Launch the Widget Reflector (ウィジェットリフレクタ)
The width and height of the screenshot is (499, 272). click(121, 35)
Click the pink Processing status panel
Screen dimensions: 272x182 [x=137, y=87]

==

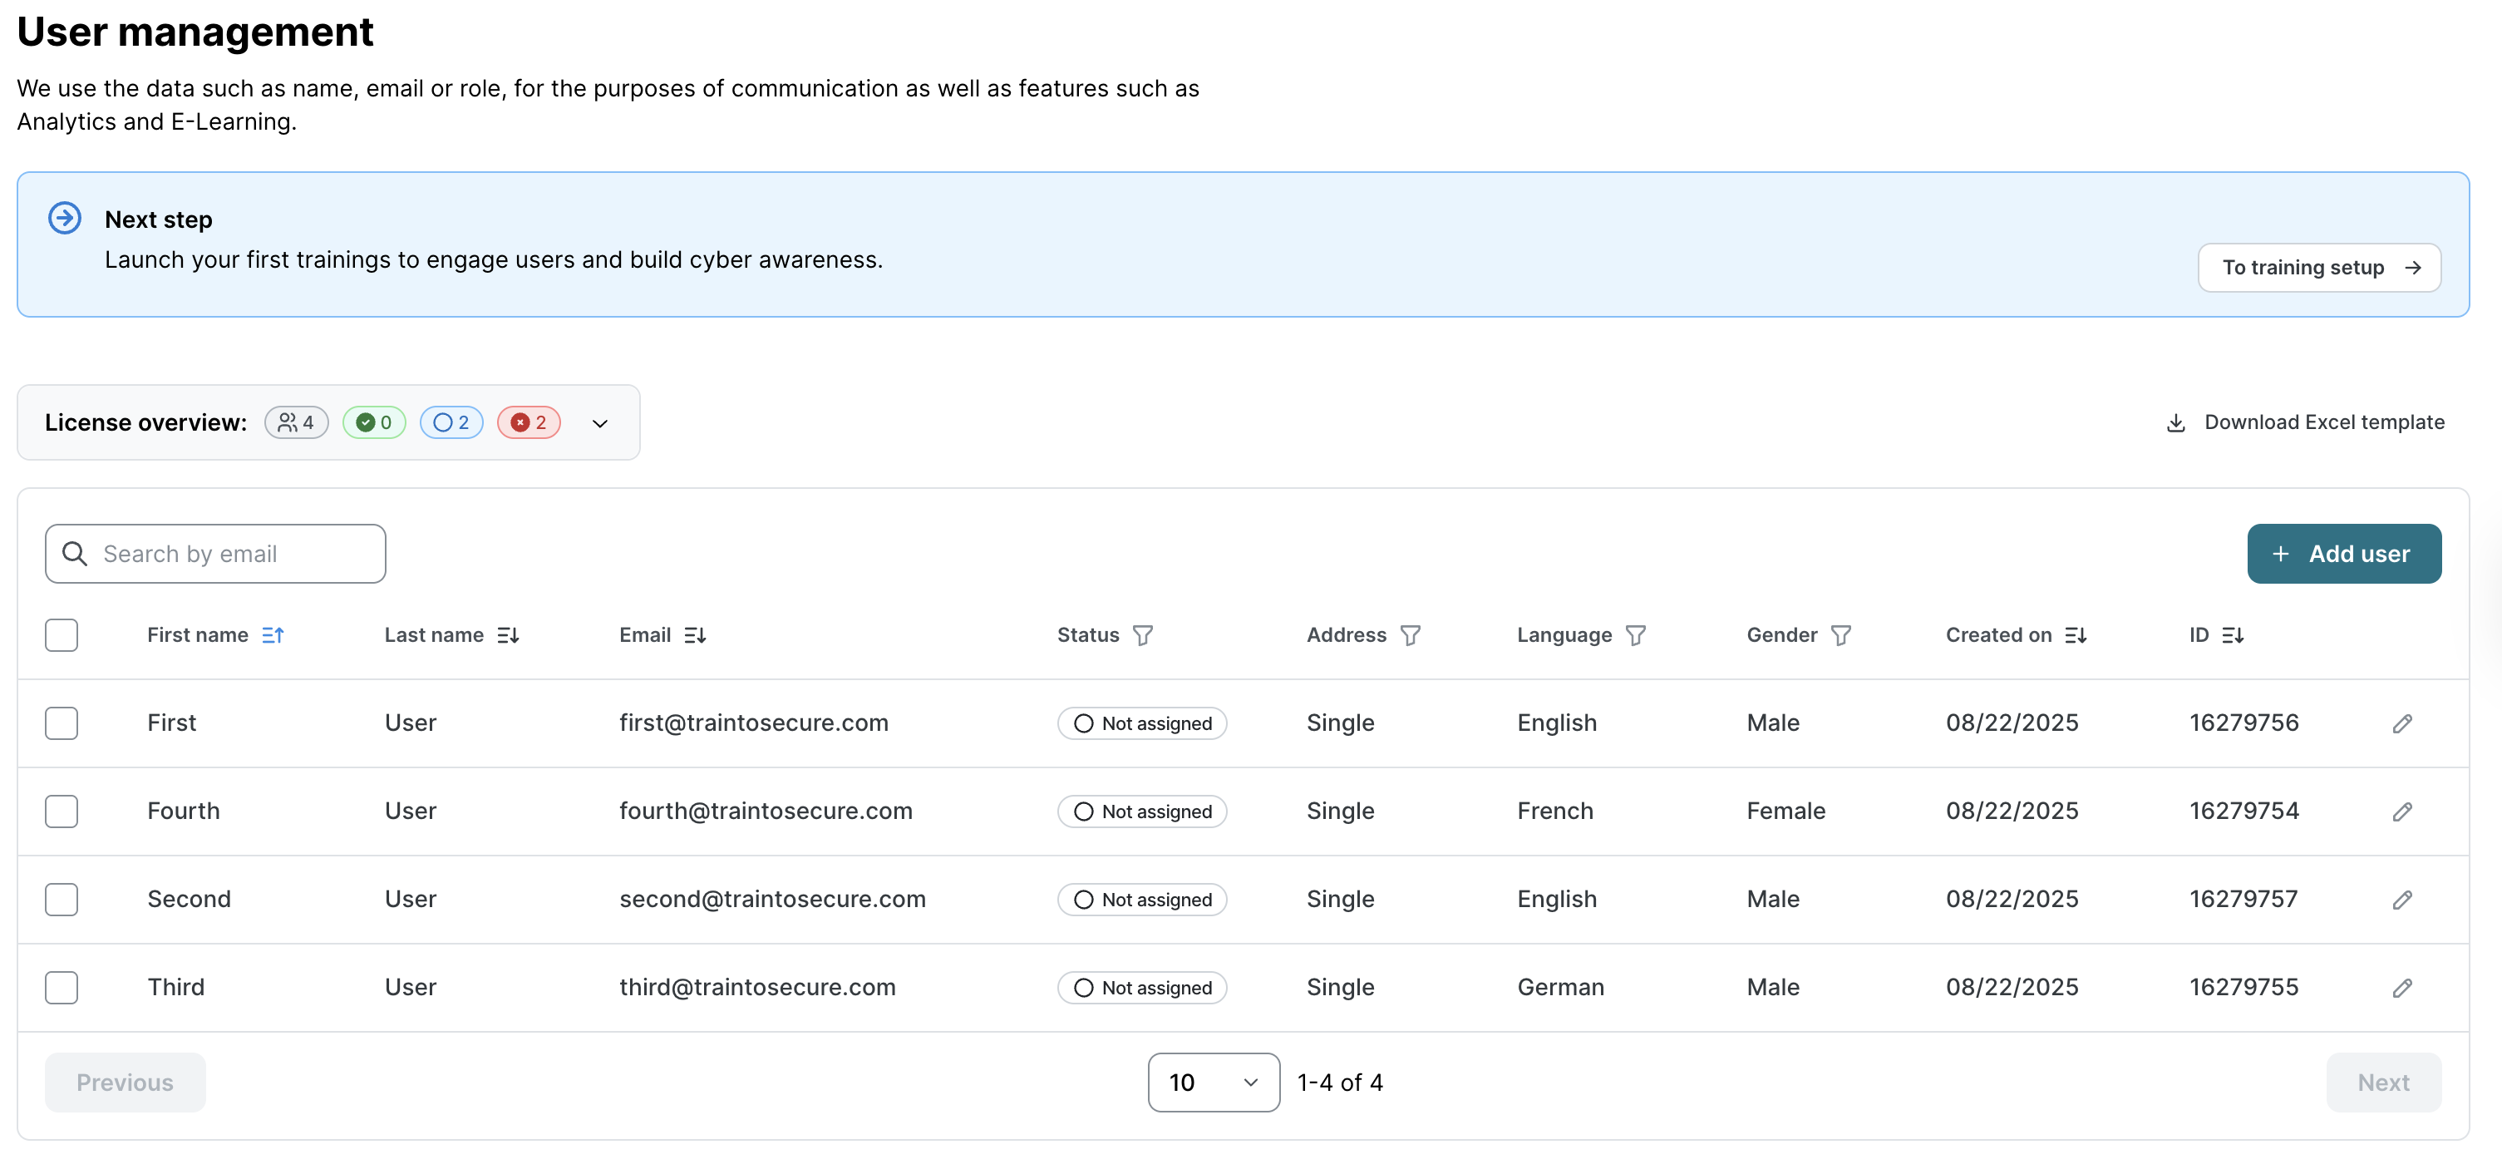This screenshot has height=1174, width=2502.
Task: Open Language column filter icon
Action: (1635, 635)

---

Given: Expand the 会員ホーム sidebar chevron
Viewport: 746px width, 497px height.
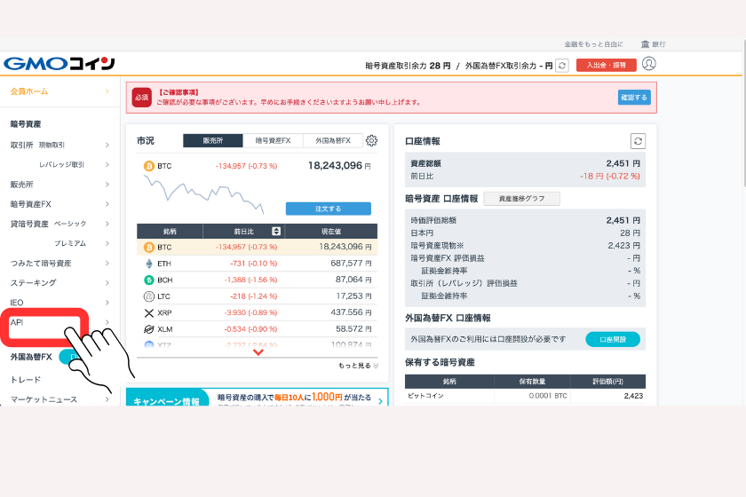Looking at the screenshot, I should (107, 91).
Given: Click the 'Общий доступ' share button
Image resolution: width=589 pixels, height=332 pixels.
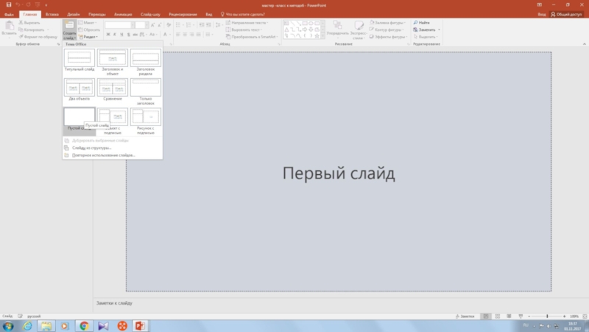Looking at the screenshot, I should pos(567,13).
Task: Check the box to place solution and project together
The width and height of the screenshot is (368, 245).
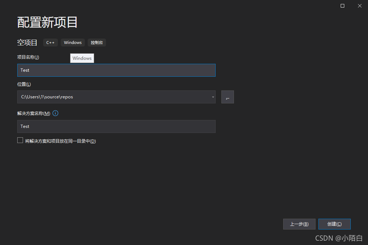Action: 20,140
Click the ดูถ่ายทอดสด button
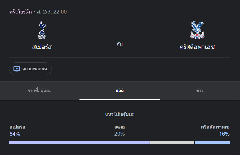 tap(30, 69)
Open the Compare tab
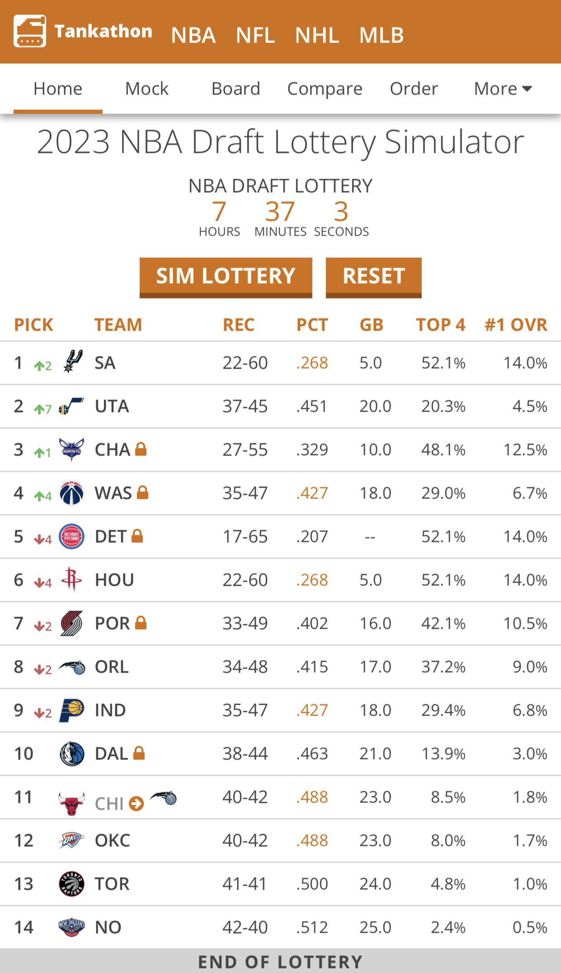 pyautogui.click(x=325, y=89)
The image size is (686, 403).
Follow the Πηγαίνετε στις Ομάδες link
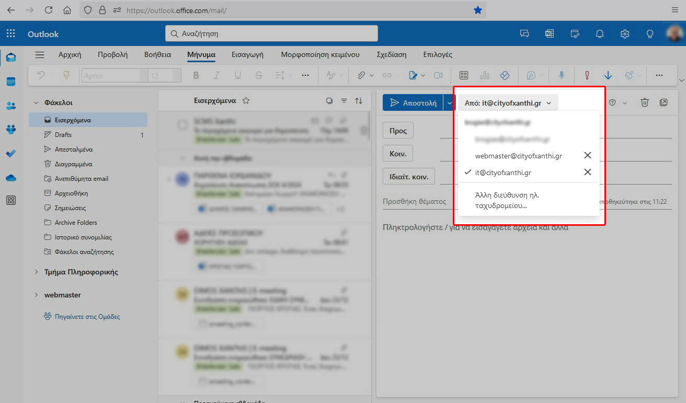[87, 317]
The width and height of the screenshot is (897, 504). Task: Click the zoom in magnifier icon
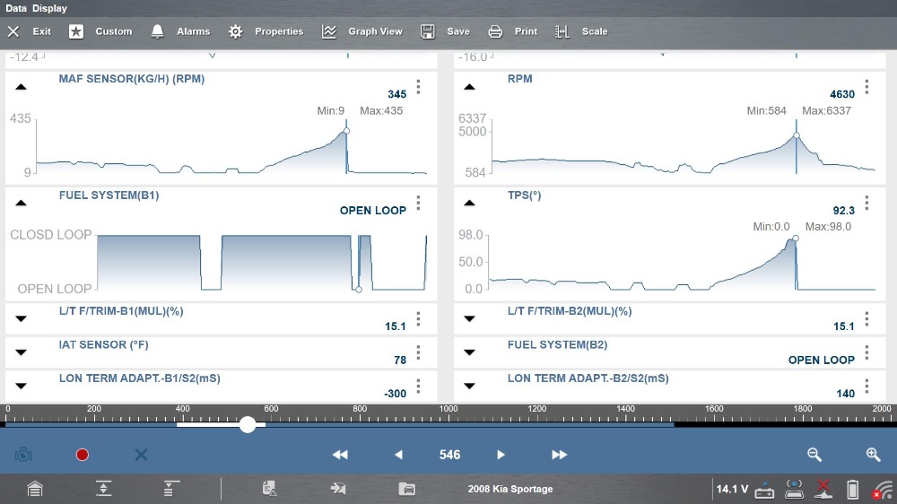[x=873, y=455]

• _Exercise_: Can you rewrite the records from the line containing "Click the ดูถ่ายทอดสด button" through the line containing "[x=873, y=455]", changing "magnifier" to "magnifying glass" and keeping everything else the same? Leave the pictures out of your answer.

• _Complete answer_:
Click the ดูถ่ายทอดสด button
 tap(30, 69)
Open the Compare tab
 pyautogui.click(x=325, y=89)
The image size is (686, 403).
Follow the Πηγαίνετε στις Ομάδες link
[87, 317]
The width and height of the screenshot is (897, 504). Task: Click the zoom in magnifying glass icon
[x=873, y=455]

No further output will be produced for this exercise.